If market competition can stimulate innovation and thereby become a source of productivity growth, it may also result in the exit of firms that are not able -or quick enough- to adapt. High business dynamism, as measured by firm entries and exists, may therefore signal a well-functioning innovative and competitive market, where new entrants challenge incumbent firms and eventually force the exit of the less productive among them. This reallocation of productive resources to more efficient firms is a key driver of economic performance. However, firm exits in a context of high competition could also signal the existence of market distortions that prevent SMEs from scaling up capacity or competing. This might be the case, for instance, when exiting firms are actually not the less productive incumbents, but rather recent entrants which failed to grow (OECD, 2021[23]).
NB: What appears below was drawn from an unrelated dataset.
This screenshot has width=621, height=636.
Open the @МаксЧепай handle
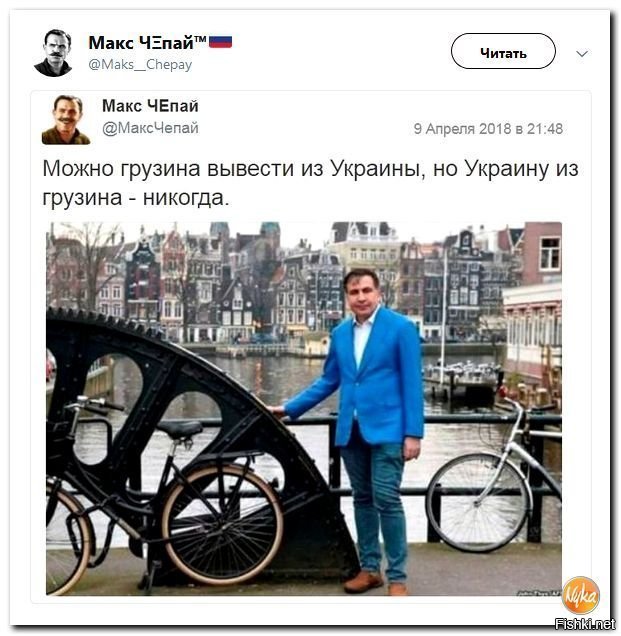[150, 128]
Business demography indicators (e.g. market entry and exit rates, churn rate, business survival rate) are commonly used to measure competition and, in combination with other indicators, can help assess the status of market conditions in the Slovak economy (OECD, 2021[23]). The Slovak business sector is very dynamic, with high firms birth and death rates and one of the highest churn rates in the OECD area (24.1% in 2017) (Chapter 2, Figure 2.15). For the manufacturing sector from 2013-2017, the Slovak churn rate average was about 22%, which was much higher than the OECD average of 15% in that period. The Slovak Republic additionally had a higher churn rate in manufacturing compared to similar OECD countries like the Czech Republic (16%) or Portugal (18%). However, the low survival rate of new businesses in the country points in the direction of inefficient scaling up drivers. In 2017 indeed, only about 27% of Slovak start-ups were still operating in their 5th year. The very high share of low-productive micro firms in the business population also suggests less than optimal efficiency of market competition selection effects.